What is the MTHFR Gene
The MTHFR gene provides the code for an enzyme in the body to metabolise folate. It takes folate from food and converts it into its active form called 5-methyltetrahydrofolate (5-MTHF). This methyl form of folate is used in the body in a process called methylation.
What is methylation
Methylation is the transfer of a methyl group (one carbon atom with 3 hydrogens attached and a spare arm onto amino acids, enzymes, proteins and DNA. When a methyl groups attaches to one of these substances it turns their functioning either on or off depending on what the body needs. Examples of what methylation does includes:
- Detoxifies hormones – issues can lead to hormonal imbalances (heavy periods, painful periods, endometriosis, PCOS).
- Turns on and off the stress response – very important for mental health.
- Balances our neurotransmitters – again very important for mental health.
- Repairs and builds DNA – this is very important in pregnancy. Issues with this can cause miscarriage.
- Produces important nutrients for energy including CoQ10, creatine and carnitine.
- Reduces histamine – this is very important as when histamine builds up it causes many issues including anxiety, insomnia, dizziness, migraines, eczema, hives, coughing, wheezing, tight chest and even period pain.
- Produces glutathione (our bodies major antioxidant) – you can’t reduce inflammation without glutathione.
- Produces phosphatidylcholine, which surrounds cell membranes, the mitochondria (where energy in the body is made) and the myelin sheath (protective coating around nerves).
This is just a short list of what methylation does but as you can see its very important for overall health.
What are the signs & symptoms of someone with the MTHFR gene and methylation cycle issues:
- Recurrent miscarriage
- Hormonal imbalance (heavy periods, PCOS, PMS, fatigue, fibroids)
- Chronic gut issues (burning, bloating, nausea in particular)
- Multiple food sensitivities
- Multiple chemical sensitivities
- Headaches and Migraines
- Skin disorders (eczema, hives, itchiness)
What affects the methylation cycle?
There are many environmental factors that disrupt the methylation cycle, including:
- Stress – stress depletes the body of methyl groups so that you don’t have enough for other processes such as detoxification and histamine break down.
- Heavy alcohol consumption – alcohol depletes B vitamins, which are essential to the proper functioning of the methylation pathways.
- Folic acid – folic acid is a synthetic form of folate that blocks the uptake of natural folate from food.
- Environmental toxins – these place a heavy burden on the methylation pathways in the liver as well as deplete glutathione (the body’s major antioxidant)

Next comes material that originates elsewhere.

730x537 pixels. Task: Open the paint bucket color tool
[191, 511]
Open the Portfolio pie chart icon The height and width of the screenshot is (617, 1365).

- Bacterial, viral, fungal, parastic infections – infections cause inflammation, which will deplete the body of glutathione. In turn, homocysteine is lowered, resulting in an inadequate amount of homocysteine that is needed for methylation.
- Inadequate B12 intake – B12, which is only found in adequate amounts in animal protein, is essential for the proper functioning of the methylation pathways. Vegans and vegetarians are very susceptible.
- Low B6 and Zinc – deficiency in B6 and zinc is seen in people with pyrroluria and / or an overload of oxalate in the body. Oxalate is very high in nuts and seeds, so those on a paleo diet may be eating too many oxalates.
- Poor gut health – this will lead to malabsorption of the essential nutrients required for methylation.
Treatment for the MTHR gene mutation and methylation cycle issues is very individualised. Determining what in the environment is impacting each individual is key to treatment. A specific diet and supplement regime is designed for each patient.